2001:db8:1234:5678:9abc:def0:1234:5678Considérations spéciales :
L'adresse non spécifiée (::) n'est valide que dans des cas spécifiques :
- Duplicate Address Detection (DAD)
- Requêtes DHCP avant l'attribution d'adresse
- Certains messages ICMPv6
Les adresses link-local (fe80::/10) sont des adresses source valides mais uniquement sur le lien local. Les routeurs ne transfèrent pas les paquets avec des sources link-local.
Les adresses multicast ne sont jamais des adresses source valides. Un paquet avec une source multicast devrait être abandonné immédiatement.
Problème pratique : sélection d'adresse source
Lorsqu'un hôte a plusieurs adresses IPv6 (courant avec SLAAC, DHCPv6 et extensions de confidentialité), il doit choisir laquelle utiliser comme source. La RFC 6724 définit l'algorithme de sélection, préférant :
- Même portée d'adresse que la destination
- Adresses avec un préfixe correspondant plus long
- Adresses non dépréciées
- Adresses avec une préférence plus élevée
8. Destination Address (128 bits)#
L'adresse IPv6 du destinataire prévu du paquet. Comme Source Address, toujours 128 bits.
Format : Notation d'adresse IPv6 standard
2001:4860:4860::8888Décision de routage :
Les routeurs examinent ce champ pour déterminer où transférer le paquet. Contrairement à IPv4 où NAT pourrait réécrire les adresses, les adresses de destination IPv6 restent généralement inchangées de bout en bout.
Adresses spéciales :
Loopback (::1) ne doit jamais apparaître dans un paquet sur le fil.

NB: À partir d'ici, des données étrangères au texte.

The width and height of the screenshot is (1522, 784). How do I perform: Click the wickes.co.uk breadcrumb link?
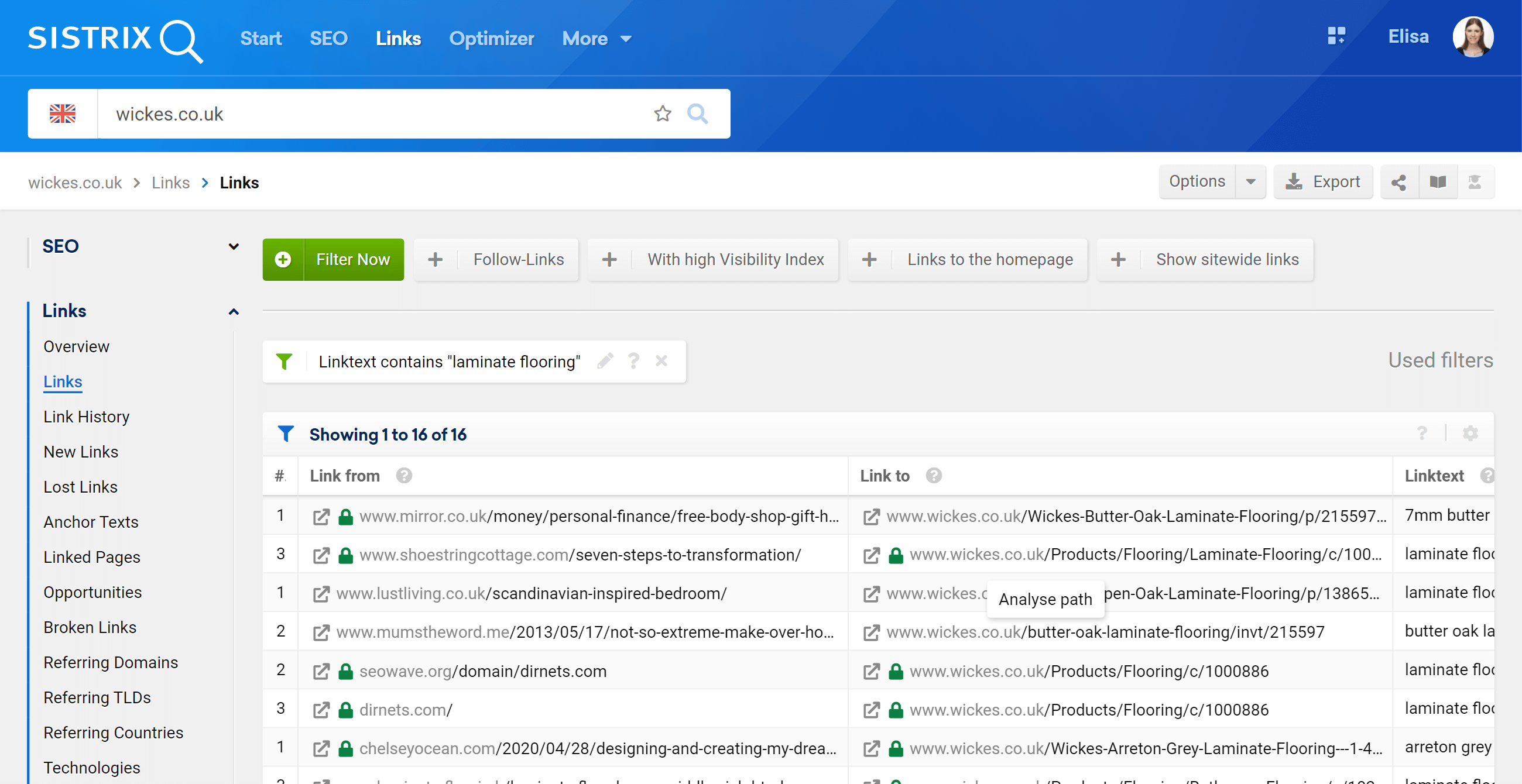(75, 182)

Les paquets vers ::1 sont gérés en interne.
Les adresses multicast (ff00::/8) indiquent que le paquet doit être livré à plusieurs destinataires :
- ff02::1 - Tous les nœuds sur le lien local
- ff02::2 - Tous les routeurs sur le lien local
- ff02::1:ff00:0/104 - Multicast de nœud sollicité (pour Neighbor Discovery)
Modification de l'en-tête de routage :
Lorsqu'un en-tête d'extension Routing est présent, les nœuds intermédiaires peuvent traiter l'adresse de destination différemment, mais c'est peu commun dans les réseaux modernes en raison de préoccupations de sécurité.

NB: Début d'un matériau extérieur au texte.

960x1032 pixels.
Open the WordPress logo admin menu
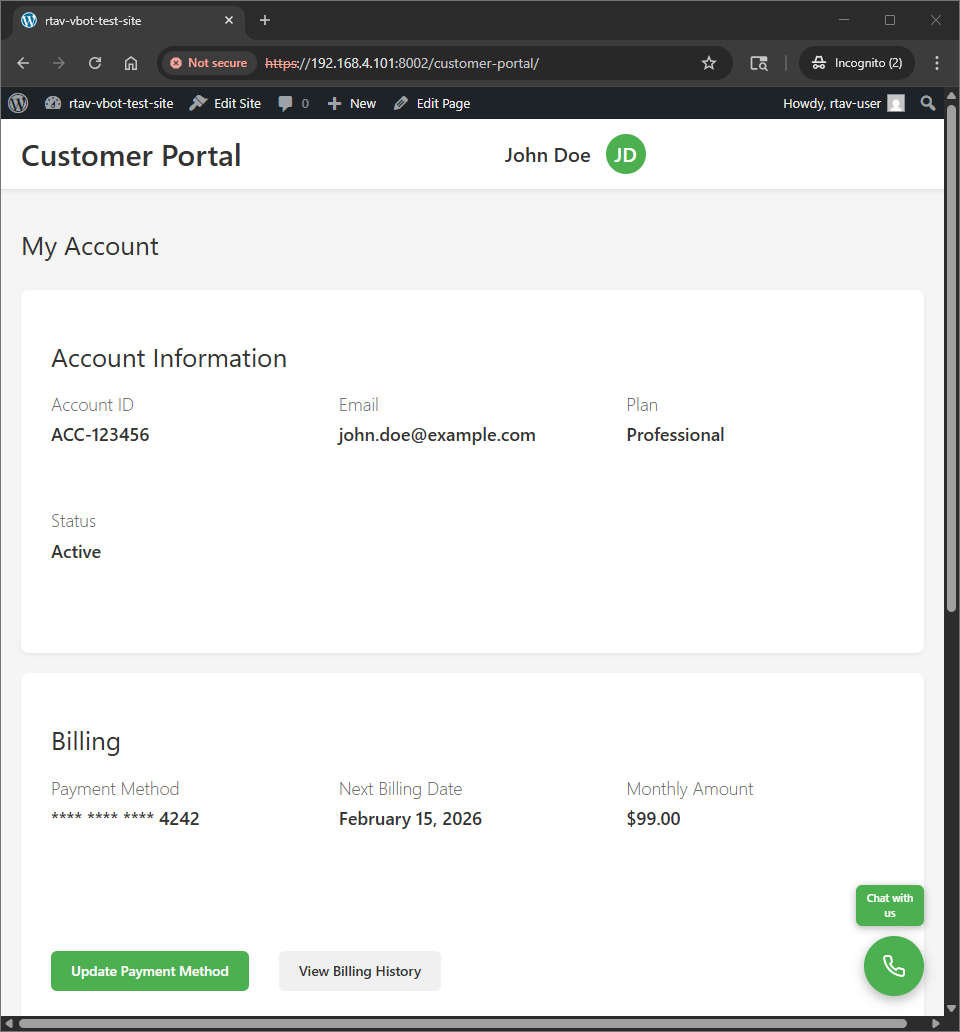[x=18, y=103]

Comparaison des en-têtes IPv6 vs IPv4#
Comprendre ce qui a changé aide à apprécier les décisions de conception.
| Fonctionnalité | IPv4 | IPv6 | Pourquoi le changement |
|---|---|---|---|
| Taille d'en-tête | 20-60 octets (variable) | 40 octets (fixe) | Traitement plus rapide, matériel plus simple |
| Champs totaux | 14+ champs | 8 champs | Analyse simplifiée |
| Adresses | 32 bits chacune | 128 bits chacune | Épuisement d'adresses résolu |
| Somme de contrôle | Oui | Non | Délégué à L2/L4, transfert plus rapide |
| Fragmentation | Par les routeurs | Source uniquement | Force PMTUD, meilleures performances |
| Options | Dans l'en-tête principal | En-têtes d'extension | En-tête de base plus propre |
| TTL/Hop Limit | TTL (8 bits) | Hop Limit (8 bits) | Renommé pour l'exactitude |
| Protocol/Next Header | Protocol (8 bits) | Next Header (8 bits) | Extensible avec chaînage |
| Type de Service | ToS/DSCP (8 bits) | Traffic Class (8 bits) | Même fonctionnalité |
| Drapeaux | DF, MF, Réservé | (dans l'en-tête Fragment) | Déplacé vers l'en-tête d'extension |
| Fragment Offset | 13 bits | (dans l'en-tête Fragment) | Déplacé vers l'en-tête d'extension |
| Header Length | IHL (4 bits) | Pas nécessaire | 40 octets fixes |
| Identification | 16 bits | (dans l'en-tête Fragment) | Déplacé vers l'en-tête d'extension |
| Flow Label | Aucun | 20 bits | Nouvelle fonctionnalité pour QoS/routage |
Ce qui a été supprimé et pourquoi#
Somme de contrôle d'en-tête : Les routeurs IPv4 recalculent la somme de contrôle à chaque saut car TTL change. Cela ajoute une surcharge de traitement. IPv6 l'élimine car :
- La couche liaison (Ethernet) a sa propre somme de contrôle
- La couche transport (TCP/UDP) a sa propre somme de contrôle
- Les routeurs n'ont pas besoin de vérifier l'intégrité du paquet — les points terminaux le font
Champ Header Length : IPv4 en a besoin car les options rendent l'en-tête de longueur variable. L'en-tête fixe de 40 octets d'IPv6 rend ce champ inutile.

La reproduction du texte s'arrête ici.